There are three kinds of dependencies with respect to the reason for the existence of dependency:
- Causal (logical)
- It is impossible to edit a text before it is written
- It is illogical to pour concrete before you dig the foundations of a building
- Resource constraints
- It is logically possible to paint four walls in a room simultaneously but there is only one painter
- Discretionary (preferential)
- I want to paint the living room before painting the dining room, although I could do it the other way round, too
Early critical path-derived schedules often reflected only on causal (logical) or discretionary (preferential) dependencies because the assumption was that resources would be available or could be made available. Since at least the mid-1980s, competent project managers and schedulers have recognized that schedules must be based on resource availability. The critical chain method necessitates taking into account resource constraint-derived dependencies as well.
In addition, these dependencies can be modified by leads, and lags. For example: When building two walls from a novel design, one might start the second wall 2 days after the first so that the second team can learn from the first. This is an example of a lag in a Start-Start relationship.

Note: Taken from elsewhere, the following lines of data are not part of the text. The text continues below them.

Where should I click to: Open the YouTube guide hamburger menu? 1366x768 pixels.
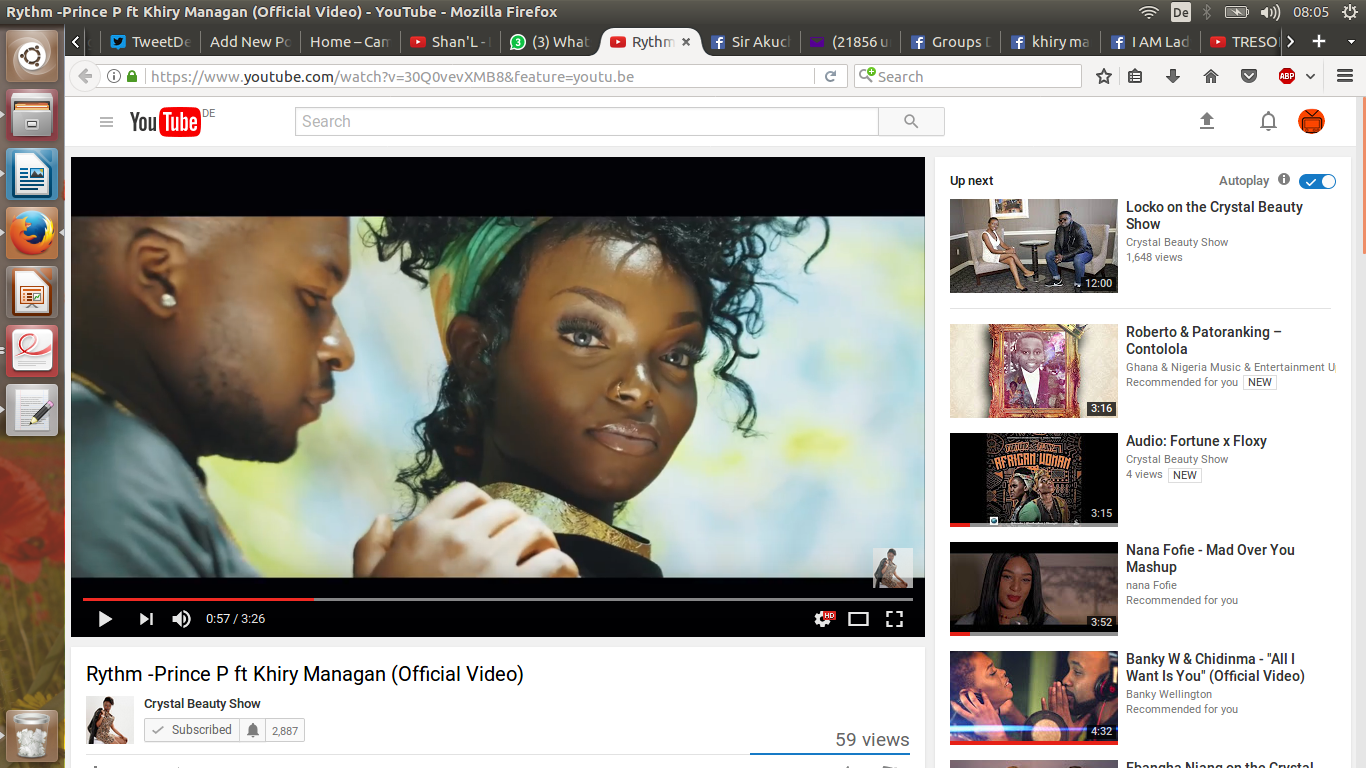click(x=106, y=122)
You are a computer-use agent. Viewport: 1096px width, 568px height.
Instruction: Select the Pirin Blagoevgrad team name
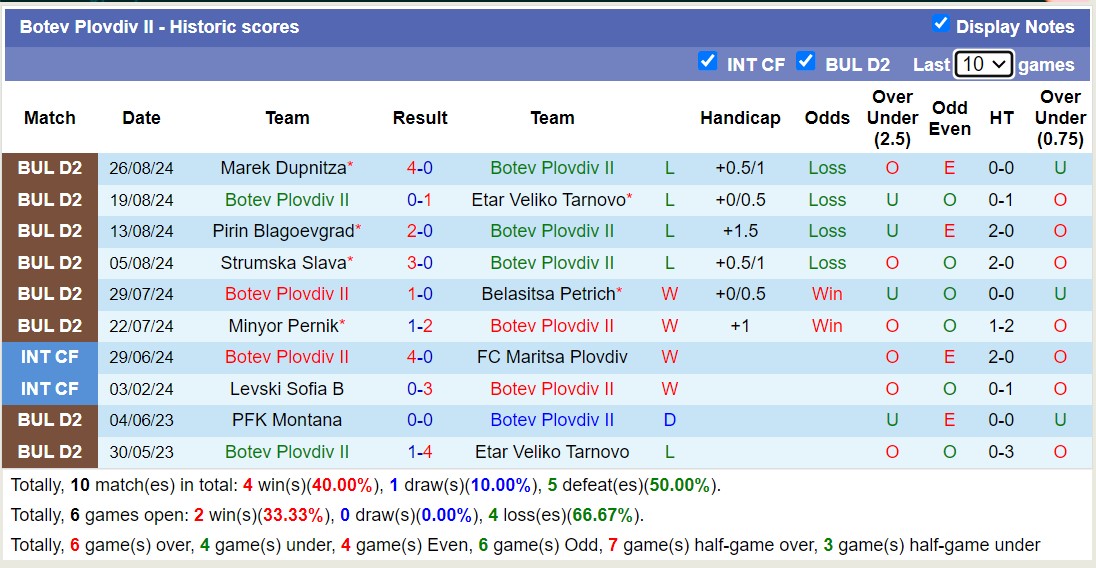click(x=283, y=231)
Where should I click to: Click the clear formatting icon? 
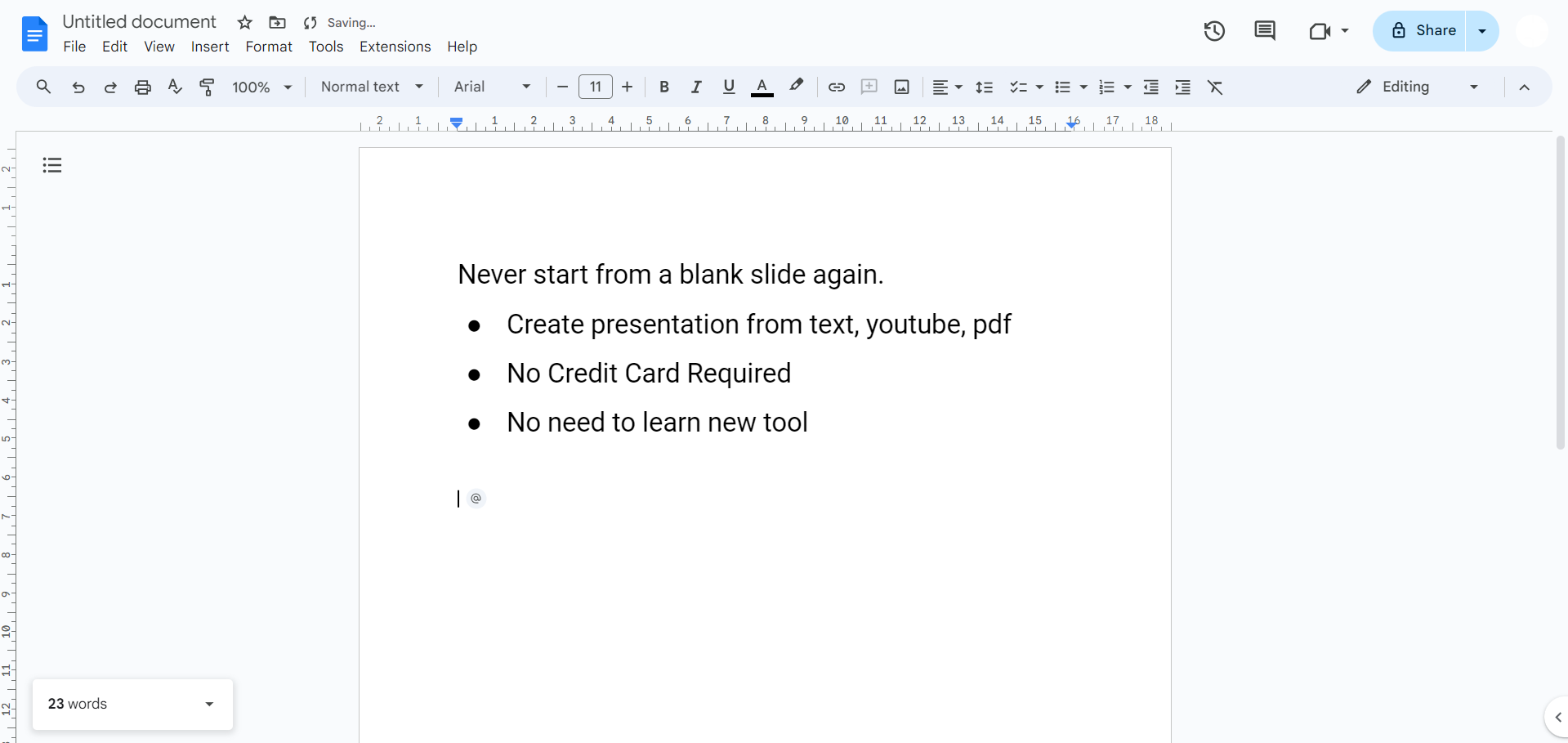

It may also be useful to specify lead time when tasks are performed in parallel in a Finish-Finish relationship. For example: The work for 'Document A' should finish 5 days before the work for 'Document B' so that the reviewers have time to read each individually. Although Document A and Document B may take different times to write, they will be planned to finish 5 days apart.
If you are building a building, you can't paint the walls before putting the water pipes into the walls. Well, maybe you can, but it is going to be expensive, because you need to tear down the wall, put the pipes, test them, then fill the holes and finally paint.
It would be much faster and less expensive, to put the pipes first, put the cement to actually build the wall around the pipes, and finally paint the walls.
The process of converting source code (human readable form) to executable code (computer executable form), is called compilation.
Projects can be compiled separately, meaning that one project can be converted into a library that other projects use to compile, thus each project can be compiled without having to compile the other at the same time.
Projects are said to depend on their libraries, since without their respective libraries they can't compile, while libraries can compile without the other being around.
These dependencies are also called build dependencies, for obvious reasons. As you can imagine, circular dependencies are very bad, because it means you can't compile from scratch.
One way to avoid this is to have a machine dedicated to compile from scratch (like Jenkins), using a build script (like Maven).